Pernyataan tersebut menyusul banyaknya respons negatif dari warganet, tokoh masyarakat. Hingga beberapa lembaga swadaya masyarakat yang menilai bahwa video AI tersebut cenderung tampak artifisial dan tidak mewakili kenyataan yang dihadapi oleh masyarakat. Terutama mereka yang membutuhkan makanan bergizi.
Reaksi dari Para Ahli Teknologi dan Publik
Beberapa ahli teknologi menyarankan agar pemerintah lebih berhati-hati dalam mengintegrasikan AI ke dalam kampanye sosial seperti ini. Menurut Dwi Santoso, seorang ahli AI dan dosen di Universitas Teknologi Indonesia (UTI), penggunaan AI dalam video tersebut memang menunjukkan kemajuan dalam dunia teknologi. Namun harus tetap mempertimbangkan aspek kemanusiaan dan dampaknya terhadap masyarakat.
“Saat kita berbicara mengenai teknologi, kita juga perlu ingat bahwa teknologi seharusnya tidak menggantikan interaksi manusia. Tetapi membantu meningkatkan kualitas hidup manusia itu sendiri. Kampanye tentang makanan bergizi gratis harus menyentuh hati masyarakat, bukan hanya menggunakan gambar atau simulasi digital,” jelas Dwi.
Selain itu, sejumlah pengamat sosial juga menyatakan bahwa video tersebut bisa saja memperburuk citra pemerintah dalam hal transparansi dan keaslian dalam menjalankan program sosial.
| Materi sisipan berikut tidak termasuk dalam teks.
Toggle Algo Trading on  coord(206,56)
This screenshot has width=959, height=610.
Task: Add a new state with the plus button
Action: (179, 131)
Beberapa kritik yang muncul juga menyoroti bahwa pemerintah seharusnya memberikan penjelasan lebih lanjut tentang penggunaan teknologi AI dalam konteks ini. Agar tidak menimbulkan kebingungan di masyarakat.
Pentingnya Pendekatan yang Tepat dalam Kampanye Sosial
Pemerintah, dalam hal ini, menyadari bahwa teknologi memang harus digunakan untuk mempercepat dan mempermudah berbagai program sosial. Namun, harus ada pertimbangan yang matang mengenai dampak sosialnya. Menteri Johnny G. Plate pun menyatakan bahwa pihaknya akan mengevaluasi kembali penggunaan AI dalam kampanye tersebut dan mencari solusi terbaik agar program tersebut bisa lebih diterima oleh masyarakat.
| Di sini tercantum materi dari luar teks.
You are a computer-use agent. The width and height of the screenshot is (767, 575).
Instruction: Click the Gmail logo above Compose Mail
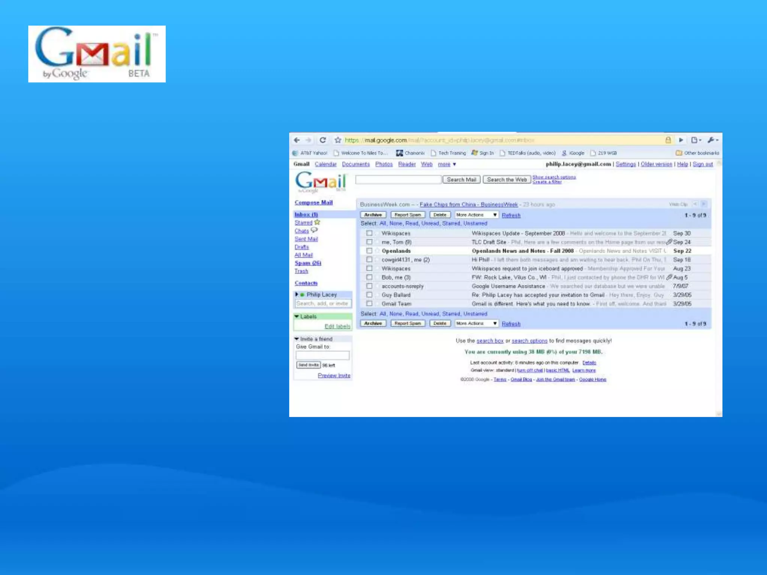coord(321,182)
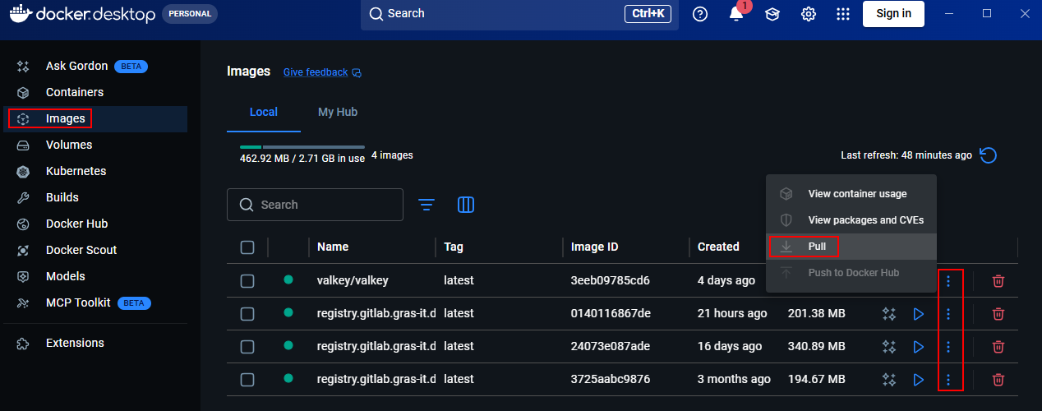Open Docker Desktop settings gear
The width and height of the screenshot is (1042, 411).
[809, 14]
“Teknologi memang membantu kita dalam banyak hal, tapi kita tidak boleh melupakan pentingnya kedekatan emosional dan kepercayaan publik dalam setiap program yang kita jalankan. Kami akan mencari cara untuk memanfaatkan teknologi dengan cara yang lebih humanis,” tegas Johnny.
Menteri juga mengungkapkan bahwa pemerintah sedang merencanakan untuk melakukan pendekatan yang lebih inklusif dan melibatkan lebih banyak pihak. Termasuk organisasi masyarakat dan ahli gizi, agar pesan yang ingin disampaikan dapat diterima secara lebih luas dan dapat mempengaruhi perubahan pola makan masyarakat secara positif.